> _Records for this task_
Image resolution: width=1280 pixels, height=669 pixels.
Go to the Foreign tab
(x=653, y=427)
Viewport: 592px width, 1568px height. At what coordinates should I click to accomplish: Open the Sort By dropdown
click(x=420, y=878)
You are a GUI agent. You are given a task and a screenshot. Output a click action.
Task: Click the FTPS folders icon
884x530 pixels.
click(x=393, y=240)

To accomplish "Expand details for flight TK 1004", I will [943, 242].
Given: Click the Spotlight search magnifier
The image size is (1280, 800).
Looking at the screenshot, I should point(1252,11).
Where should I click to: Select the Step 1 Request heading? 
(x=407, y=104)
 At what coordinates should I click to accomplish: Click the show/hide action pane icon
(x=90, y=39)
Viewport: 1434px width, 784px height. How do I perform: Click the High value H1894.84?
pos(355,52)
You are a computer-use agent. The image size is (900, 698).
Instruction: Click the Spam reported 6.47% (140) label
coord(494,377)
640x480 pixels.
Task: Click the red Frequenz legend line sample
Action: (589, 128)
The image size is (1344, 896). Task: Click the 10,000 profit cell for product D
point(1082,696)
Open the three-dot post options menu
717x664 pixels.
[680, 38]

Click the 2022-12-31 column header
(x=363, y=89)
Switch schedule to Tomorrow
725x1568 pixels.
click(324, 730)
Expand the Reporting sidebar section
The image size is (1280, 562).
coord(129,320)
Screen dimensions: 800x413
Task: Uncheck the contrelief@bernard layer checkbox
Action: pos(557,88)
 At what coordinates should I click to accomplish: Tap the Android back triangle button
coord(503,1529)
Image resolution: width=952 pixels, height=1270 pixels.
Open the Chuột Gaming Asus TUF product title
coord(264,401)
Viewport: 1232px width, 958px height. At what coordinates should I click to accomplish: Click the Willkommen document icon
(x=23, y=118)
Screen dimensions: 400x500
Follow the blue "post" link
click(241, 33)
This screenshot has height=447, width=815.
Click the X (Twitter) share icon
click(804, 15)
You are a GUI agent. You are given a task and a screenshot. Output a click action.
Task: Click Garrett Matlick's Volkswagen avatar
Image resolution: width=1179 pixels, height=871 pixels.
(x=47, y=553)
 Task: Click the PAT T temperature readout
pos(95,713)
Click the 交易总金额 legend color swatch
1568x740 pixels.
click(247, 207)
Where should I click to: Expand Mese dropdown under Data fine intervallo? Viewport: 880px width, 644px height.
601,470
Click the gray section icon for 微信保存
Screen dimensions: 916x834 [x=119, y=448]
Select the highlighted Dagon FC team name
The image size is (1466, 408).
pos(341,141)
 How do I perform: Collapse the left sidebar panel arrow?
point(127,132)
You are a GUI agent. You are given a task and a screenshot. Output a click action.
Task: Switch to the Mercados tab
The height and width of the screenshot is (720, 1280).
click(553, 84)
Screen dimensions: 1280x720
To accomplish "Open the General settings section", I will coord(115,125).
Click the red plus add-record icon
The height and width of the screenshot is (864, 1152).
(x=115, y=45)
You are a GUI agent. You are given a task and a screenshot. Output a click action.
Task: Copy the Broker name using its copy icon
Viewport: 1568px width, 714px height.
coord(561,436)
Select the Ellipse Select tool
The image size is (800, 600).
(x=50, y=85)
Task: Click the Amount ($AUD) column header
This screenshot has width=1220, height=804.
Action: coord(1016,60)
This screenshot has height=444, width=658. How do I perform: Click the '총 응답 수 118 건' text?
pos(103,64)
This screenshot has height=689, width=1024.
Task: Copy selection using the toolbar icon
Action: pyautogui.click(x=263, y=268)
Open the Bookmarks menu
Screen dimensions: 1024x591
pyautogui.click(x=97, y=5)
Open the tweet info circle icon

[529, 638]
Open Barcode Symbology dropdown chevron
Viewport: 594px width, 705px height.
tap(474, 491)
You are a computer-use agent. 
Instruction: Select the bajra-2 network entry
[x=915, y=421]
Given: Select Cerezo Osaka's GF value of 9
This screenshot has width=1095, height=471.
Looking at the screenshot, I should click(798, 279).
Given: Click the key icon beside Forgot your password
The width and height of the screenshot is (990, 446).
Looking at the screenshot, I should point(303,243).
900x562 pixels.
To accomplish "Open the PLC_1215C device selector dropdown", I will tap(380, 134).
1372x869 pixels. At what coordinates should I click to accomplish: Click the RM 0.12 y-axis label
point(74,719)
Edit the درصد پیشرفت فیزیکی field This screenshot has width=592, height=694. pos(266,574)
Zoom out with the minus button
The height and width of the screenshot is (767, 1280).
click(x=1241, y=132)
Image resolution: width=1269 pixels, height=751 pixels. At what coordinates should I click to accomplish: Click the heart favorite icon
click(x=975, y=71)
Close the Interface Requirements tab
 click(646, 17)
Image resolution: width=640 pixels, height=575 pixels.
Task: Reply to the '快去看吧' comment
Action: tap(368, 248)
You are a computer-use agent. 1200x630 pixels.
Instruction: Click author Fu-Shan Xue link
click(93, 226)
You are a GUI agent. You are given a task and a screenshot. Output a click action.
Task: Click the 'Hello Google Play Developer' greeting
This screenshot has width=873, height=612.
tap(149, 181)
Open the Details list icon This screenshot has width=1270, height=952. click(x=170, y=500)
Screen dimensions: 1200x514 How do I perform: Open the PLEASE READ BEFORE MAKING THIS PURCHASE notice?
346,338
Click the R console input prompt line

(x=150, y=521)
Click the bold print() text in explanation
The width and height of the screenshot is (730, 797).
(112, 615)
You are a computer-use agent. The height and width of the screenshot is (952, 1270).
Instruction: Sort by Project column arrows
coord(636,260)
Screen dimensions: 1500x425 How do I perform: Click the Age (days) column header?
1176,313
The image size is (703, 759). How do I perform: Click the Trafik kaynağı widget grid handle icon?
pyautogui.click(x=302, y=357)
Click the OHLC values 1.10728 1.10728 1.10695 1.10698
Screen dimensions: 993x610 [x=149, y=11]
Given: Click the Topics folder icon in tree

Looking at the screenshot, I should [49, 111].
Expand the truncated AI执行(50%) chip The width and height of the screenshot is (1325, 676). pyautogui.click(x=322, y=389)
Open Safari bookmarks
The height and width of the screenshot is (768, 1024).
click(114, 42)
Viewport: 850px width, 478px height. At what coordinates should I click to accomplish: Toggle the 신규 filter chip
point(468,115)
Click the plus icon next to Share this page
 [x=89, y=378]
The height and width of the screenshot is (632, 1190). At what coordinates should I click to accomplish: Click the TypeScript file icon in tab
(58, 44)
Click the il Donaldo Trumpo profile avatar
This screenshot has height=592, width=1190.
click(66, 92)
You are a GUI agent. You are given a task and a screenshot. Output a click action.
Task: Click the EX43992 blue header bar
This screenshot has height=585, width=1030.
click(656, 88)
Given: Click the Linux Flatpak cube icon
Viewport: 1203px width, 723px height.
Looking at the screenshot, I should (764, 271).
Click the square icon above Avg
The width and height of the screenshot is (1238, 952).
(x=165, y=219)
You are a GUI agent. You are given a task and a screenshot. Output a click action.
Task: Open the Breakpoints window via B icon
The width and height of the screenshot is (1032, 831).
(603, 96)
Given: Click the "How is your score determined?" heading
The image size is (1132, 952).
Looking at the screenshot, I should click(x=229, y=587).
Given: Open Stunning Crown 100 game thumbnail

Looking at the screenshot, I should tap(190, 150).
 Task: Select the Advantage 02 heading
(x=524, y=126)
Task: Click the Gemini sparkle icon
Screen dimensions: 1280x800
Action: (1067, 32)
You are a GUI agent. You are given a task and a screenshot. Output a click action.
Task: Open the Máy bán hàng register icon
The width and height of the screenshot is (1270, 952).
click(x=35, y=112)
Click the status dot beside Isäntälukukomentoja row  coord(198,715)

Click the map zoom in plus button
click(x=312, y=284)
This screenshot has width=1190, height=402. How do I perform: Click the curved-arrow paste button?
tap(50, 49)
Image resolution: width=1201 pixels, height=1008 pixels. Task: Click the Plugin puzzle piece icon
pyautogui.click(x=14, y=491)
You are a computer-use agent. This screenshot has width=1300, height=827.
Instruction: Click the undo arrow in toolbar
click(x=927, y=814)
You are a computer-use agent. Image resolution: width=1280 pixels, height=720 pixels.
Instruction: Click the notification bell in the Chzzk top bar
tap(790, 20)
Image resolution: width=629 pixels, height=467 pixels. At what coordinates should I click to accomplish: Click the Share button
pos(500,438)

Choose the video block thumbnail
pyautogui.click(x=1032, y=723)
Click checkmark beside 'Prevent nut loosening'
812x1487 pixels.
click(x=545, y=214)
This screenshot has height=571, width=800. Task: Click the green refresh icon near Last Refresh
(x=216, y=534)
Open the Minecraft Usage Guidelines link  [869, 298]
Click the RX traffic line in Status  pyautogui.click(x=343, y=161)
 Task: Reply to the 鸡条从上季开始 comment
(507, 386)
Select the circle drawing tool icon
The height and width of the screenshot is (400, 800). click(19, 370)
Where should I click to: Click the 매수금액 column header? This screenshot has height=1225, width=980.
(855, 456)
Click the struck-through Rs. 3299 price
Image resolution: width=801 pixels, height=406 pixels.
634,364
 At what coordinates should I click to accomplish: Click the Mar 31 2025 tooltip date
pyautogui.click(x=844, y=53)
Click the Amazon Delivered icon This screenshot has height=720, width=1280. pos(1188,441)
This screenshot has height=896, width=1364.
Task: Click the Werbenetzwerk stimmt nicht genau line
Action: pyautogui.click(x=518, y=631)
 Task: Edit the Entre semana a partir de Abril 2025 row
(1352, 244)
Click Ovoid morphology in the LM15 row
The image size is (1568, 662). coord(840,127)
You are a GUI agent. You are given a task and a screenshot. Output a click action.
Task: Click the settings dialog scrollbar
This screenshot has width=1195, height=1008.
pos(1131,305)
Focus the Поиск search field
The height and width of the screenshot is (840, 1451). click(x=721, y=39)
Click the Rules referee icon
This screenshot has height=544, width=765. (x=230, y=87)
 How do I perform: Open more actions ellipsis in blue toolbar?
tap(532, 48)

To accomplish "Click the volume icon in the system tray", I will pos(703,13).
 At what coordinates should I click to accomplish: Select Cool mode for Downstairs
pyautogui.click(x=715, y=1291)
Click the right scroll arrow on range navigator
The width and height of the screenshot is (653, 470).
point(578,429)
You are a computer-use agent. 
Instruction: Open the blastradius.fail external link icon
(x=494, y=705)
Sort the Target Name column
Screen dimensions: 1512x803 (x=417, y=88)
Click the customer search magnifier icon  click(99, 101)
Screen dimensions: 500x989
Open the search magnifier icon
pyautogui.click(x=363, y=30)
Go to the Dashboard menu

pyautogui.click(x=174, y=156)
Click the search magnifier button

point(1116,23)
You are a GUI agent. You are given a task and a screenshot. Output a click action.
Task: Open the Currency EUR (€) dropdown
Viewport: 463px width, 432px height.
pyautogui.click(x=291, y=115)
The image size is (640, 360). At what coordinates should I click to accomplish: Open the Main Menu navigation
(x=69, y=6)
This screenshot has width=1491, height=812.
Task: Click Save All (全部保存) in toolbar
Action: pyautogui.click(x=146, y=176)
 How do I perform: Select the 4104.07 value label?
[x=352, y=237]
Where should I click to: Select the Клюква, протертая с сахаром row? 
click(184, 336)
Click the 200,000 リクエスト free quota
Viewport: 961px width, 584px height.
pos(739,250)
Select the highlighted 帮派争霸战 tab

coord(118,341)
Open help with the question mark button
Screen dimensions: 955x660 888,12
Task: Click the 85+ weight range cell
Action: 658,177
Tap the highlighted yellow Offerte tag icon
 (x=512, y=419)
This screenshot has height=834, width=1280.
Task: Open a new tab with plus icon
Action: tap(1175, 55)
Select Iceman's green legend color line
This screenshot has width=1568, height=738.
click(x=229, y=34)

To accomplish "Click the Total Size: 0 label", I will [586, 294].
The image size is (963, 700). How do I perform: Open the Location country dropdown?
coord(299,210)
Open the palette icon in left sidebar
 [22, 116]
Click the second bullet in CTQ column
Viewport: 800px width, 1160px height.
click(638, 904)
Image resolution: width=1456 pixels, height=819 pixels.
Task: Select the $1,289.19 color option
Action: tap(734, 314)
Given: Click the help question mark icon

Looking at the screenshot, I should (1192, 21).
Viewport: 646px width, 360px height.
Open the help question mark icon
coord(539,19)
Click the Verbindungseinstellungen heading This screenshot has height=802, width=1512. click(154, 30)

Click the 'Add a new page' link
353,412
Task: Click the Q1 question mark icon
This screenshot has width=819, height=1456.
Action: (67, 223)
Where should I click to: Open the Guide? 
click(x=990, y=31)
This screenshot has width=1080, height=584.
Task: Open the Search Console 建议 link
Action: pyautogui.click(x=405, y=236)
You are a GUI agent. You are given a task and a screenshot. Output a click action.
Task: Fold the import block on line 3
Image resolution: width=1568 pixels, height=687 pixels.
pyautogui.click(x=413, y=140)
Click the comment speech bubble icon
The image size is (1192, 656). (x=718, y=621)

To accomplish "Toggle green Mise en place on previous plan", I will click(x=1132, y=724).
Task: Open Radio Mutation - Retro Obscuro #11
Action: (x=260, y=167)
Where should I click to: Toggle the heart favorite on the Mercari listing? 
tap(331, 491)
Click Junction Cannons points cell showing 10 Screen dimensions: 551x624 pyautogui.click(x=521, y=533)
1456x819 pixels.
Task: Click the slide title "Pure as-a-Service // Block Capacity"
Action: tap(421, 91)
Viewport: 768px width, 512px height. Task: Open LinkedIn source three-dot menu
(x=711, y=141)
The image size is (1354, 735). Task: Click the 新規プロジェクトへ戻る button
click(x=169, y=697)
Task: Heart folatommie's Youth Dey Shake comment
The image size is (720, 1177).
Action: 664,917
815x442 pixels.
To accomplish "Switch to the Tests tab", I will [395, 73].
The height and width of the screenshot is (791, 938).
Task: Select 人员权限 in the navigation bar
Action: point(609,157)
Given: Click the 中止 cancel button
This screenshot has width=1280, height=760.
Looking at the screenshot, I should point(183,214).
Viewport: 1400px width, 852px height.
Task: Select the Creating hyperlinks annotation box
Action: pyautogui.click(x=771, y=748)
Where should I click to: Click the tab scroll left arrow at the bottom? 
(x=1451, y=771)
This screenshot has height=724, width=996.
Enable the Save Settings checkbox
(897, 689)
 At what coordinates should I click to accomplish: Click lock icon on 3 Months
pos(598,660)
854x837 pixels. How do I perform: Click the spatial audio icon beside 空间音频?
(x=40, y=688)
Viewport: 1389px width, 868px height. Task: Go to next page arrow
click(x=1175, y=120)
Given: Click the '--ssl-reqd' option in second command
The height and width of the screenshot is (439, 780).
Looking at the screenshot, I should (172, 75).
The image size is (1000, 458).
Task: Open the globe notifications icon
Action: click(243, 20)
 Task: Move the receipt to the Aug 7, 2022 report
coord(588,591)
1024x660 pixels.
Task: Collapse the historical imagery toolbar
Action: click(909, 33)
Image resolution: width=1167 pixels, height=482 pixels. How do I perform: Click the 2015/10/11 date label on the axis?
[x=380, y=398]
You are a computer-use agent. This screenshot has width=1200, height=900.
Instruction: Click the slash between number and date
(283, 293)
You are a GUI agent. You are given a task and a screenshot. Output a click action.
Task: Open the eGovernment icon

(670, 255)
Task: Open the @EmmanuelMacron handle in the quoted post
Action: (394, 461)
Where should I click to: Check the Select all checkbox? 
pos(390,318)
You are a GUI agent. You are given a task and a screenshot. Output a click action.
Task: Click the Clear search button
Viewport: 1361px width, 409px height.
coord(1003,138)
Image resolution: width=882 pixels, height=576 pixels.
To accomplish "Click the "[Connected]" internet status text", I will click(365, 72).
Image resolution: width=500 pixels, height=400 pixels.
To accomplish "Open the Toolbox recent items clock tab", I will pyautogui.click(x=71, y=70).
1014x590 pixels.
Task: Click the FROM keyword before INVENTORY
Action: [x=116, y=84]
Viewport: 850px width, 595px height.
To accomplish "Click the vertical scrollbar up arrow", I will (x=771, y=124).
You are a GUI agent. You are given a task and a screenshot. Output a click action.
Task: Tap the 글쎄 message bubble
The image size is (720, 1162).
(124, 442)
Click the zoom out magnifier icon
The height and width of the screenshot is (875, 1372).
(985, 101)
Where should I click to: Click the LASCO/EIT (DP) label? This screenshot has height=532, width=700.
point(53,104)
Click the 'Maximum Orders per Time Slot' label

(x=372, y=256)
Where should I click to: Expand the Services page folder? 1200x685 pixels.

> _Exercise prompt_
Reproduce only the lines from the top of the material through the one bearing "Expand the Reporting sidebar section", each exactly as it stands.

> _Reply to the task_
Image resolution: width=1280 pixels, height=669 pixels.
Go to the Foreign tab
(x=653, y=427)
Viewport: 592px width, 1568px height. At what coordinates should I click to accomplish: Open the Sort By dropdown
click(x=420, y=878)
You are a GUI agent. You are given a task and a screenshot. Output a click action.
Task: Click the FTPS folders icon
884x530 pixels.
click(x=393, y=240)

To accomplish "Expand details for flight TK 1004", I will [943, 242].
Given: Click the Spotlight search magnifier
The image size is (1280, 800).
Looking at the screenshot, I should point(1252,11).
Where should I click to: Select the Step 1 Request heading? 
(x=407, y=104)
 At what coordinates should I click to accomplish: Click the show/hide action pane icon
(x=90, y=39)
Viewport: 1434px width, 784px height. How do I perform: Click the High value H1894.84?
pos(355,52)
You are a computer-use agent. The image size is (900, 698).
Instruction: Click the Spam reported 6.47% (140) label
coord(494,377)
640x480 pixels.
Task: Click the red Frequenz legend line sample
Action: (589, 128)
The image size is (1344, 896). Task: Click the 10,000 profit cell for product D
point(1082,696)
Open the three-dot post options menu
717x664 pixels.
[680, 38]

Click the 2022-12-31 column header
(x=363, y=89)
Switch schedule to Tomorrow
725x1568 pixels.
click(324, 730)
Expand the Reporting sidebar section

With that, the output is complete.